К этому надо относиться, как к дождю. Раньше я еще как-то реагировал. Но, во-первых, я уже лет 6-7 не читаю ровно ничего, ни положительных, ни отрицательных рецензий. Во-вторых, я считаю, что публика обязана судить о кино, как о футболе. Знаете, я сам футбольный болельщик, хожу на свой любимый «Спартак». И мы, сидя на трибуне, даем советы футболистам: «Куда ты дал пас?!» Мы разбираемся все в футболе, мы орем во всю глотку. Так и кино. Каждый имеет право судить о том впечатлении, которое произвела картина. Есть люди, которым не нравится «Однажды в Америке» или «Крестный отец», которые, по-моему, входят в список лучших фильмов в истории. Ну и что, имеют право.
— Сейчас огромное количество режиссеров снимают для стримингов сериалы, — Валерий Тодоровский, Федор Бондарчук… У вас не было желания пойти в сериальные авторы?
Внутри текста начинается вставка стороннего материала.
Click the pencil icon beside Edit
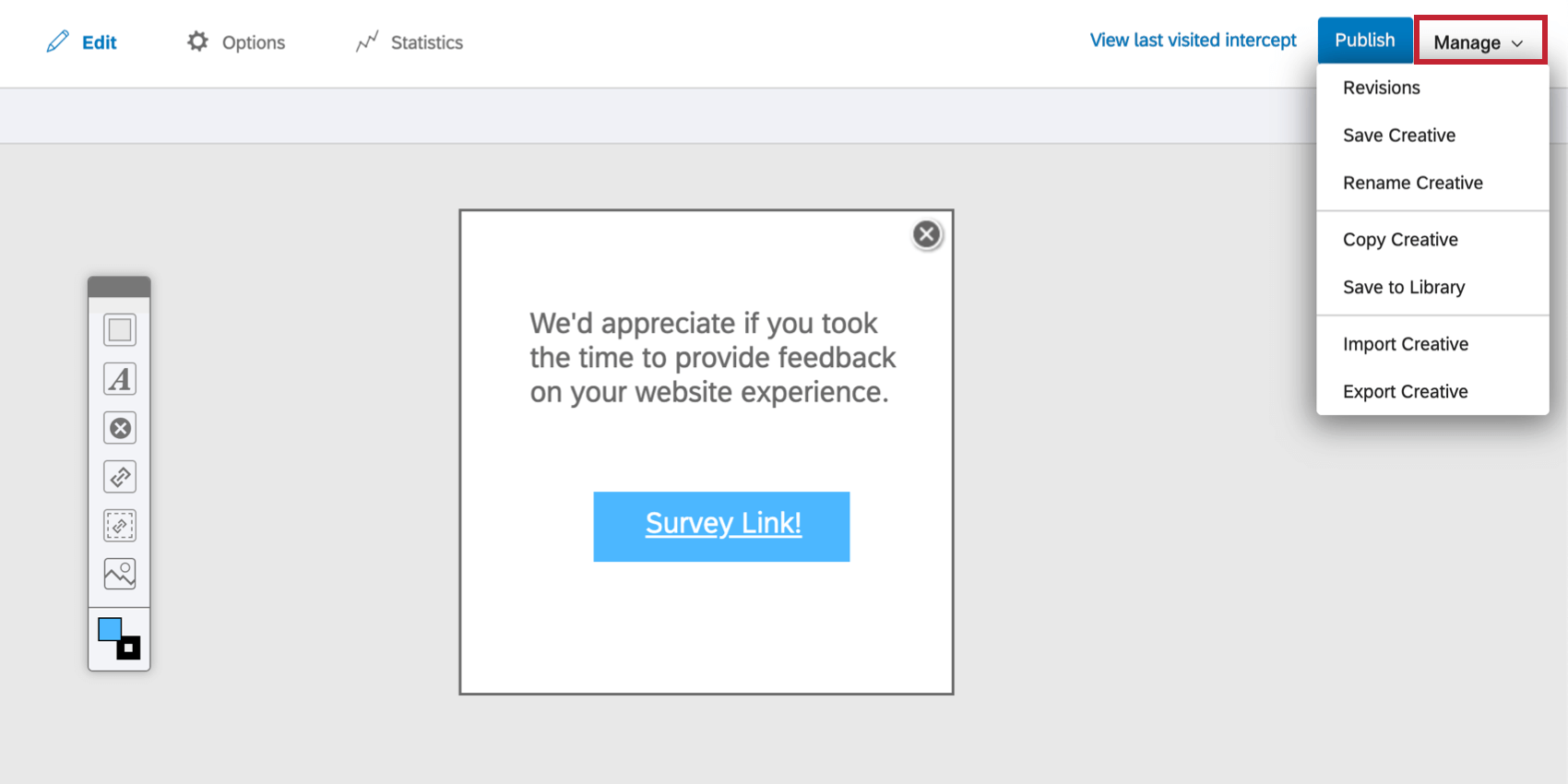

— Ну, теоретически я думаю об этом. Немножко расхолаживает одна мысль. Дело в том, что я очень тяжело и много работаю, когда идет съемочный день. У меня все время это как война, как битва. Я снимаю в день 3-4 минуты того, что потом войдет в фильм. А Валера Тодоровский, например, рассказывал мне, что в «Оттепели» у него было 10 минут в день. Я говорю: «Валера, как это возможно?» И мена это пугает. Это не вопрос боязни труда, а вопрос, что это технологически и физически невозможно – выдать какое-то качество. Репетиции, освещение, цвет, второй план, многомонтажность, что значит съемки одной и той же сцены с кучи ракурсов. Хотя, конечно, интересно было бы попробовать себя в сериале. У Феди, кстати, мне очень понравился сериал «Псих».
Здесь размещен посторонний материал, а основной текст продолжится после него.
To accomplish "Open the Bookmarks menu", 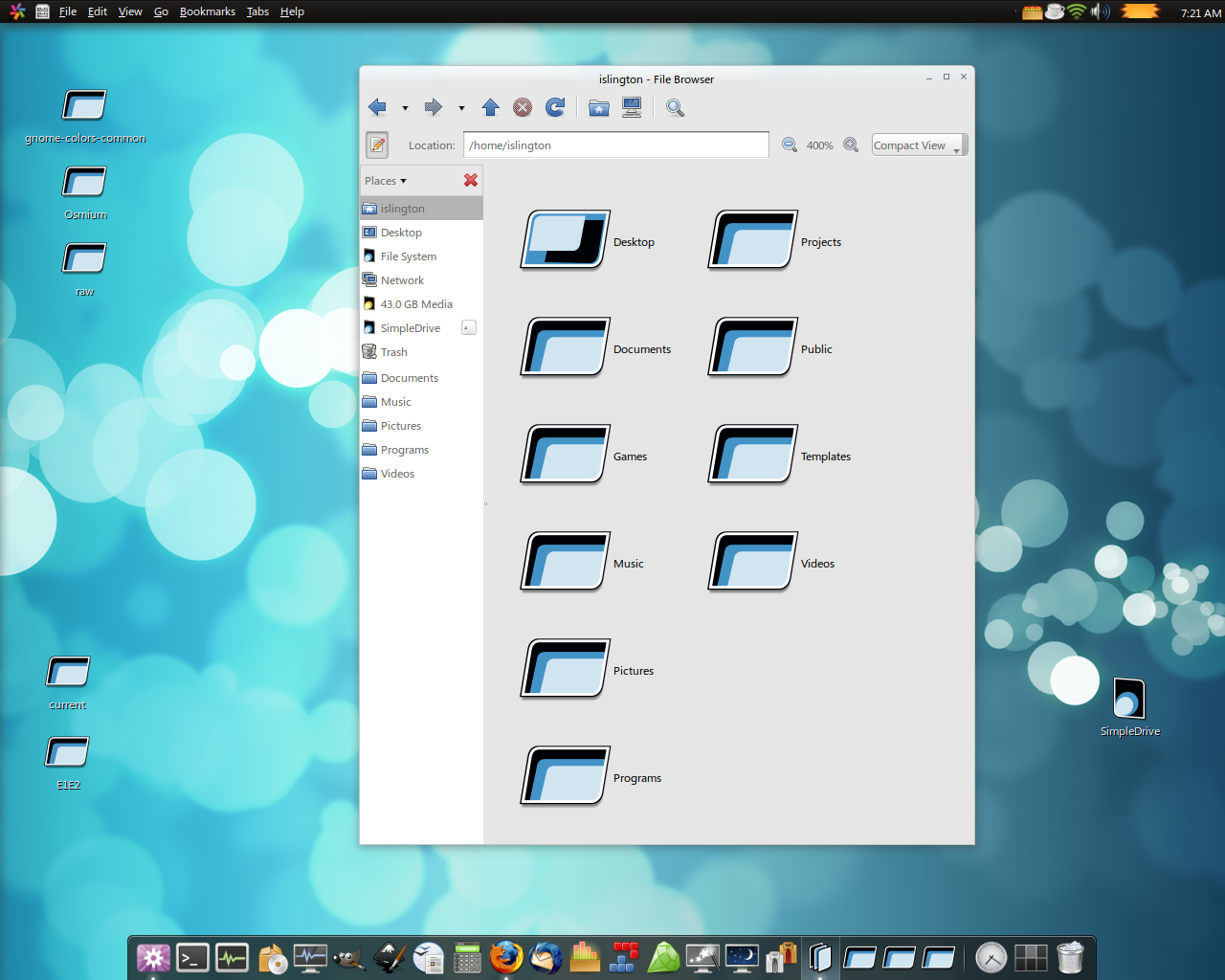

— Что вы думаете по поводу актеров типа Анатолия Белого, которые уехали за границу после начала СВО? Сейчас кто-то возвращается, как Андрей Бурковский, кто-то там сидит. Какая судьба их ждет?
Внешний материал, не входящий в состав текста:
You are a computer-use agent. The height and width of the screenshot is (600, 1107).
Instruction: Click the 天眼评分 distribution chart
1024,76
— Во-первых, я о них не думаю. Я, конечно, очень многих из них знаю достаточно близко. Многих, как Белого или упыря этого Смольянинова*, я снимал…
— И что, он был упырем с самого начала, когда вы его снимали?
— Да нет… Понимаете, в мирной жизни не только допустима, но, мне кажется, жизненно необходима оппозиция. Ты можешь существовать в одном лагере и ненавидеть другой, но объективно она нужна. Но в трудные моменты системы координат меняются. Во всяком случае, для меня…
У меня только два вопроса ко всей этой публике. Я уважаю пацифистов, я уважаю борцов за мир. Мы вспоминаем хиппи, Джона Леннона. Но я был в Донбассе. И видел там кладбище, Аллею ангелов, на котором лежит около 300 убитых детей… Что-то я не помню, ребята, вашего писклявого голоса в их защиту: давайте прекратим бомбить мирные города. Ну, мирный же город. Это ведь не линию фронта бомбили! И если бы ты раньше говорил: остановите войну, бандеровцы, твари, остановите бомбежки мирных городов, а сейчас начал выступать против СВО, я бы, может, не согласился, но как-то тебя понял. А сейчас…
Ради чего твои убеждения созданы, ради домика в Юрмале? Это мерзкое, честно говоря, ощущение. Я не знаю, совершали ли они преступление. Есть нормы закона. Но совесть, например, не подпадает под нормы закона. Мне кажется, они совершили огромную ошибку, предав то, что сделало их теми, кто они есть. Они только здесь, в этой стране, состоялись.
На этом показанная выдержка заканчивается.